Immune System Decline – asymptomatic phase of HIV infection
AIDS – Results from a compromised immune system in an HIV infected individual; a state of health in which the immune system is no longer able to fight off various illnesses and other health conditions that it once could. In effect, as HIV destroys CD4 cells the immune system begins to weaken and the viral load increases, overtime making HIV positive individuals more susceptible to illnesses and disease that otherwise would not have been a problem for the body to fight off.
HIV LIFE CYCLE

HIV_AIDS_Development_graph

How does HIV multiply in the body?
For HIV to thrive in the body it must reproduce itself. Over time as it replicates itself the immune system's CD4 Count decreases resulting in a weakened immune system.
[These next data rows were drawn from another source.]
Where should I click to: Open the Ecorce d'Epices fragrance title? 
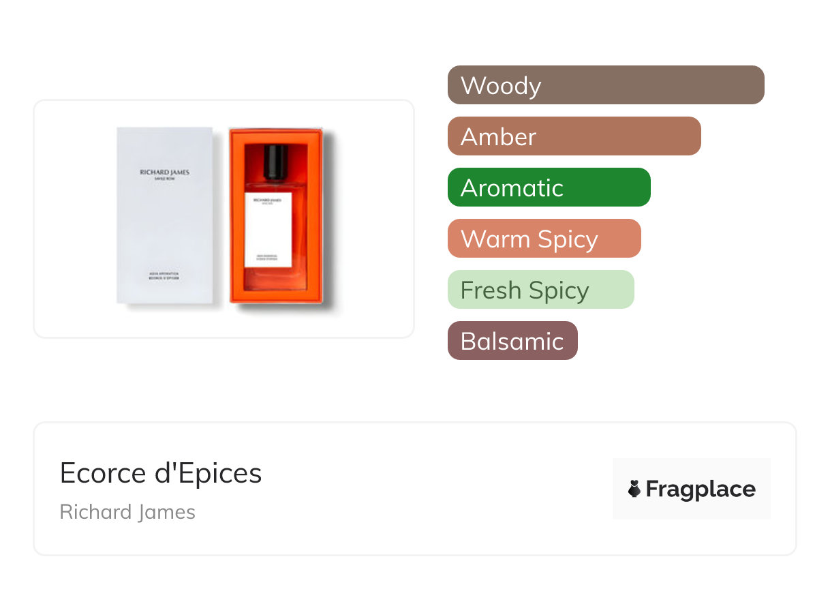[x=161, y=472]
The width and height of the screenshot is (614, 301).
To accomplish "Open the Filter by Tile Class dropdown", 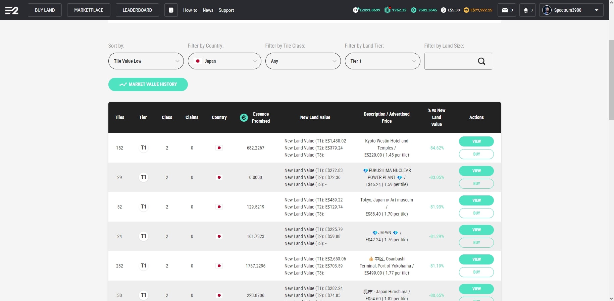I will (x=303, y=61).
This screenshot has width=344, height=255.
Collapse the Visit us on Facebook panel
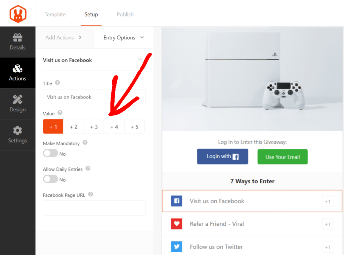(x=140, y=60)
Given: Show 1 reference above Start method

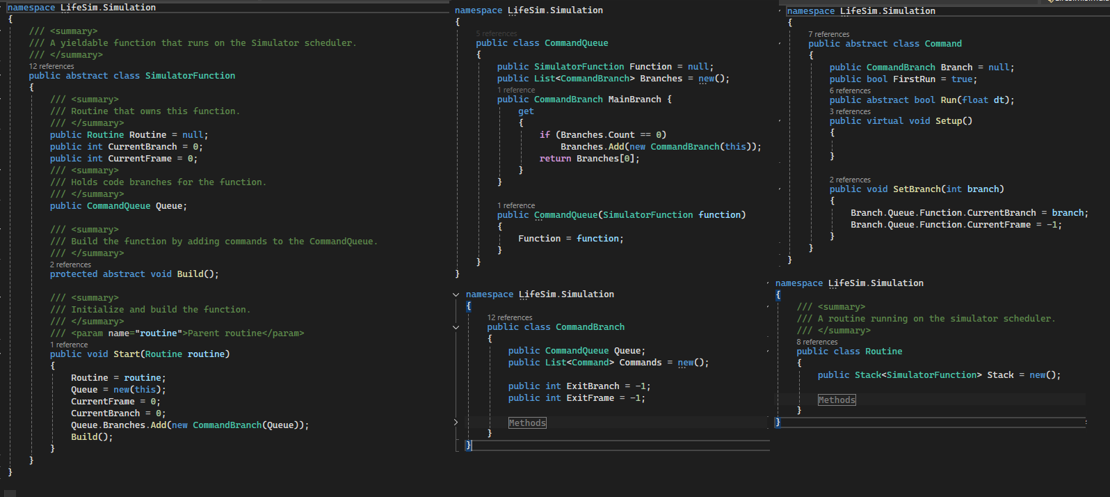Looking at the screenshot, I should (69, 345).
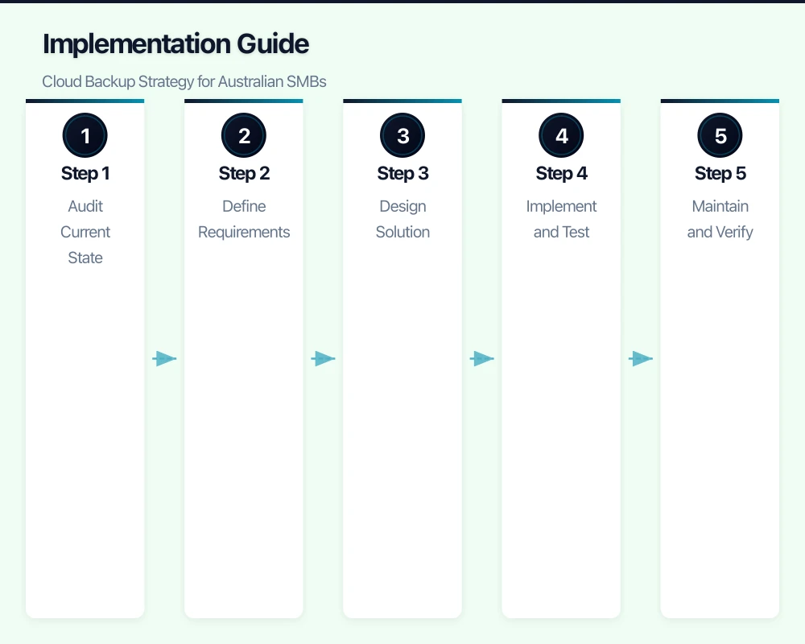Click the numbered circle badge for Step 4

561,135
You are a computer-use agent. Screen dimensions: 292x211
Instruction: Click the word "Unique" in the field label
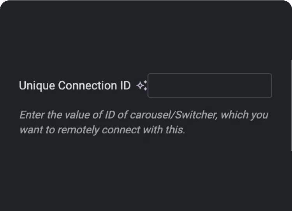coord(37,86)
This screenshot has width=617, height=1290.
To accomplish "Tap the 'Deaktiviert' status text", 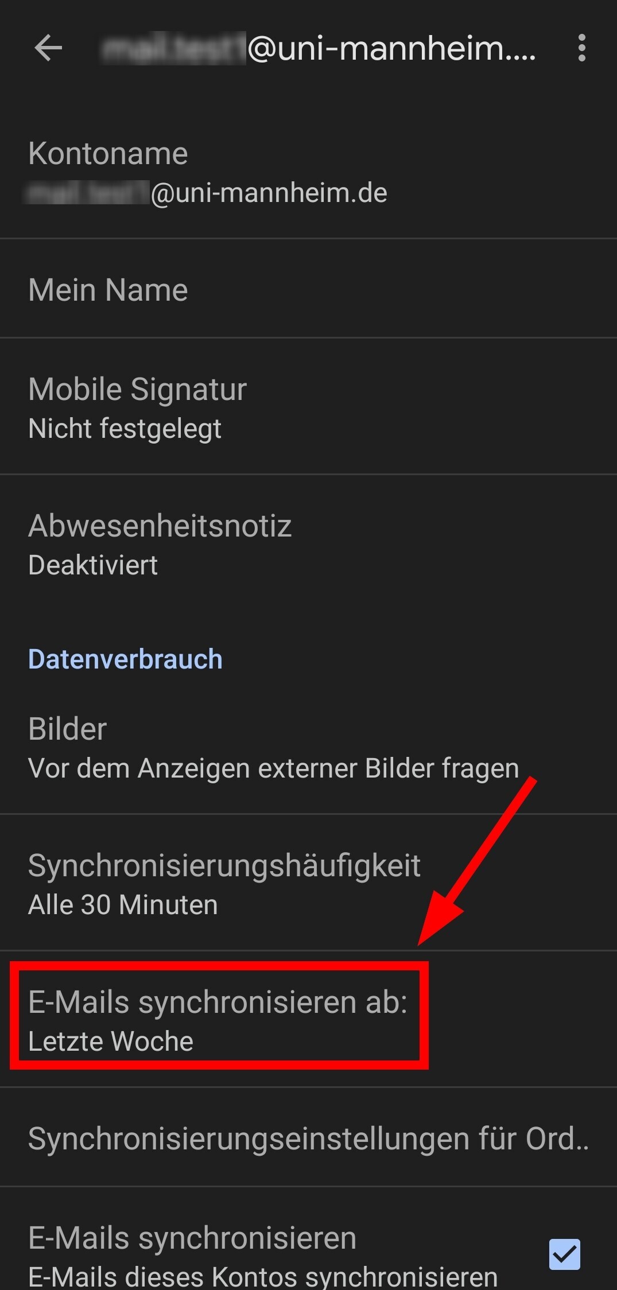I will [93, 565].
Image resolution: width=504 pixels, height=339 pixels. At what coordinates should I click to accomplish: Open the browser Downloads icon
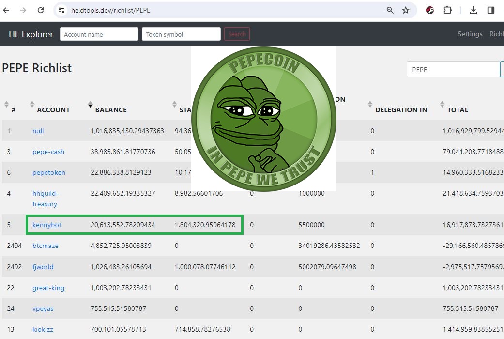(x=473, y=10)
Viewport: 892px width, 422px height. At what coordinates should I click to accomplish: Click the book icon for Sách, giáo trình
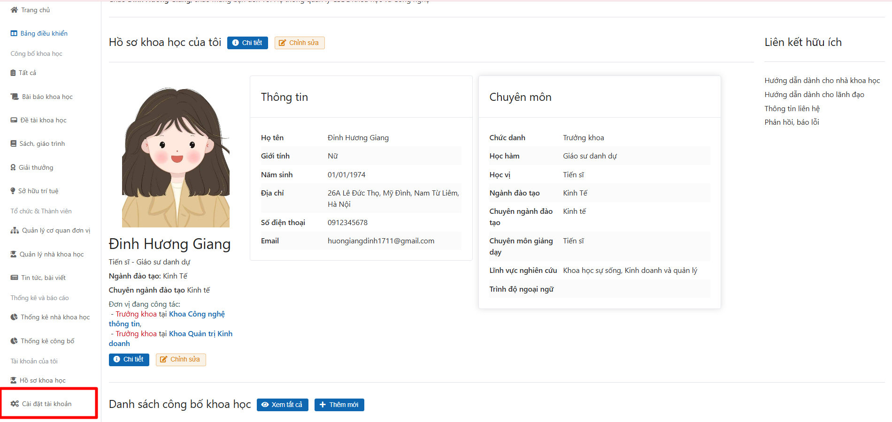click(x=14, y=143)
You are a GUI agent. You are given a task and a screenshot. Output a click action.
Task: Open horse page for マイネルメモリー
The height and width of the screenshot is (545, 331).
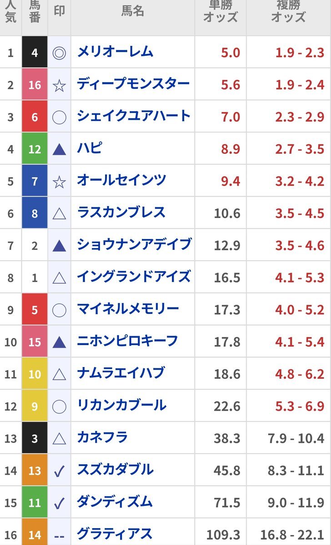click(x=128, y=309)
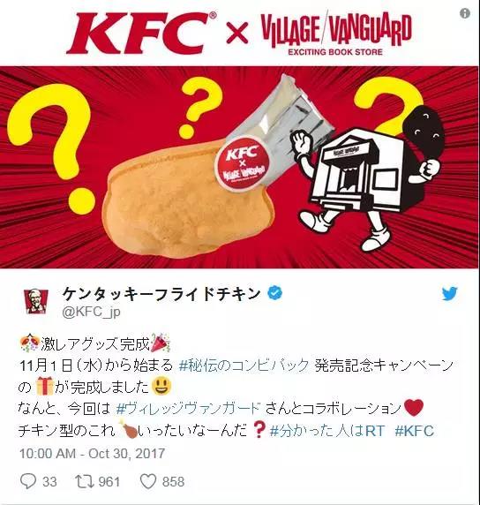This screenshot has height=505, width=480.
Task: Click the reply speech bubble icon
Action: click(28, 481)
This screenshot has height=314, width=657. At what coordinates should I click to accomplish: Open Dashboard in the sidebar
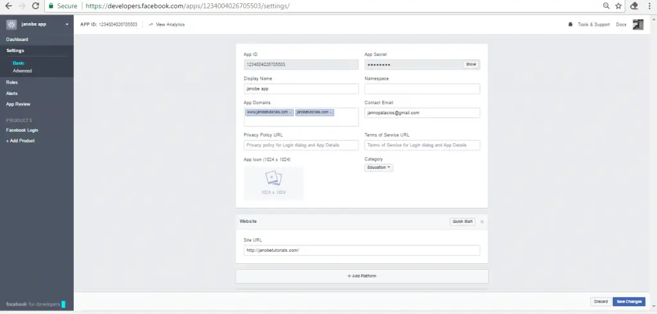(x=17, y=40)
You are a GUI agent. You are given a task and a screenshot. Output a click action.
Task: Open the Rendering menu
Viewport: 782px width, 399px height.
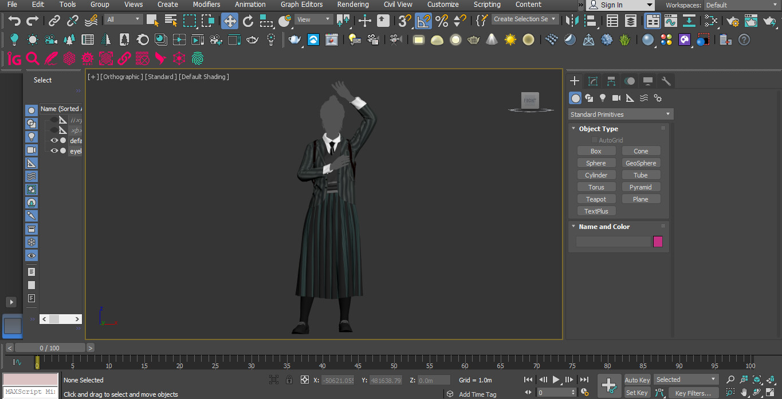coord(352,5)
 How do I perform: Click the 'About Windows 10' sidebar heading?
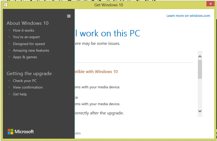27,23
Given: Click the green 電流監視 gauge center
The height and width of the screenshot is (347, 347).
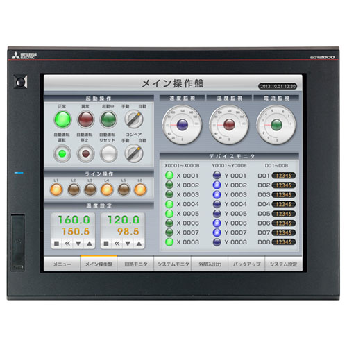Looking at the screenshot, I should (276, 125).
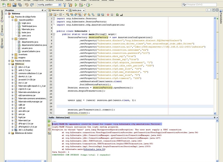Select hibernate3.jar in Bibliotecas
This screenshot has height=162, width=223.
pos(24,120)
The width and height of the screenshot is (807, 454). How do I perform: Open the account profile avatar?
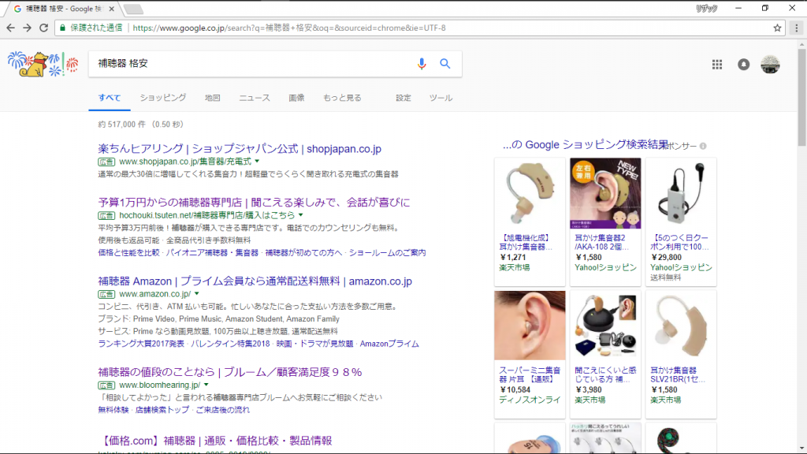pyautogui.click(x=770, y=65)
HIV Replication and Therapy Animations
The purpose of HIV therapy is to interrupt the virus' replication process so that it does not reproduce itself.
 
TREATMENT       

Can HIV/AIDS be treated?
While there is no cure for HIV/AIDS there is therapy, antiretrovirals (ARV). They function to slow down the weakening of the immune system by interfering with HIV replication within the body.
Effective therapy strives to:
Reduce viral load as much as possible for as long as possible.
Restore or preserve the immune system.
Improve the patient's quality of life.
Reduce sickness and death due to HIV infection.

ARVs
HIV medications fall into 4 classes with each affecting the HIV replication process differently. Each class of drugs has both risks and benefits. ARV drug classes are:
1. Entry Blockers
2. Nucleoside/Nucleotide Reverse Transcription Inhibitors and Non-Nucleoside Reverse Transcription Inhibitors
3. Integrase Inhibitors
4. Protease Inhibitors

Se how they work in this film, by clicking the link below (with courtesy of RATN and HEARD Organisation, Zambia): How ARVs Work

 
TRANSMISSION 

How is HIV transmitted?

HIV is transmitted through behaviours/activities with an HIV infected person that allow for an exchange of certain body fluids. These fluids are:
* Blood
* Semen, including pre-seminal fluid (pre-cum)
* Vaginal Secretions
* Breast Milk
Of the four listed fluids, blood and semen have the highest concentrations of HIV, but each of the four can lead to infection.
You CANNOT get HIV from any animal or insect!
 
ACTIVITIES THAT PLACES ONE AT RISK OF HIV INFECTION

Are there any specific activities that place you at risk of becoming HIV infected?
It is most important to keep in mind that it's not who you are but what you DO that places you at risk of becoming HIV infected. Any activity becomes risky where there is an opportunity for the exchange of the four body fluids listed above. Therefore, the question one must ask before engaging in a particular activity is, "If I do this, is there a possibility that there will be an exchange of body fluid(s) - blood, semen, vaginal secretions or breast milk?" If the answer is yes, that activity is risky and risk reduction strategies should be utilized.
Activities place one at risk of HIV exposure fall into three primary categories:
1. Unprotected Sexual Contact With an HIV Infected Person
This includes same sex and heterosexual activity
With respect to vaginal sex, there is an increased risk of transmission from male to female than female to male
Anal Sex – riskier for the receptive partner
2. Vertical Transmission (mother to child transmission)
HIV antibodies pass from HIV infected mother to child
In utero
During birthing process
Through breastfeeding
3. Sharing Needles/Syringes/Injection Equipment- IDU
This includes occupational exposure to sharps

HOW IS HIV NOT TRANSMITTED?
HIV is not spread through casual contact, such as
Kissing
Hugging
Shaking hands
Touching objects an HIV positive person has touched
Sleeping in the same bed (no sexual activity)
Eating from the same dish
Drinking from the same glass
Sitting next to an HIV positive person

HIV is a virus that only effects humans. You CANNOT get HIV from any animal or insect!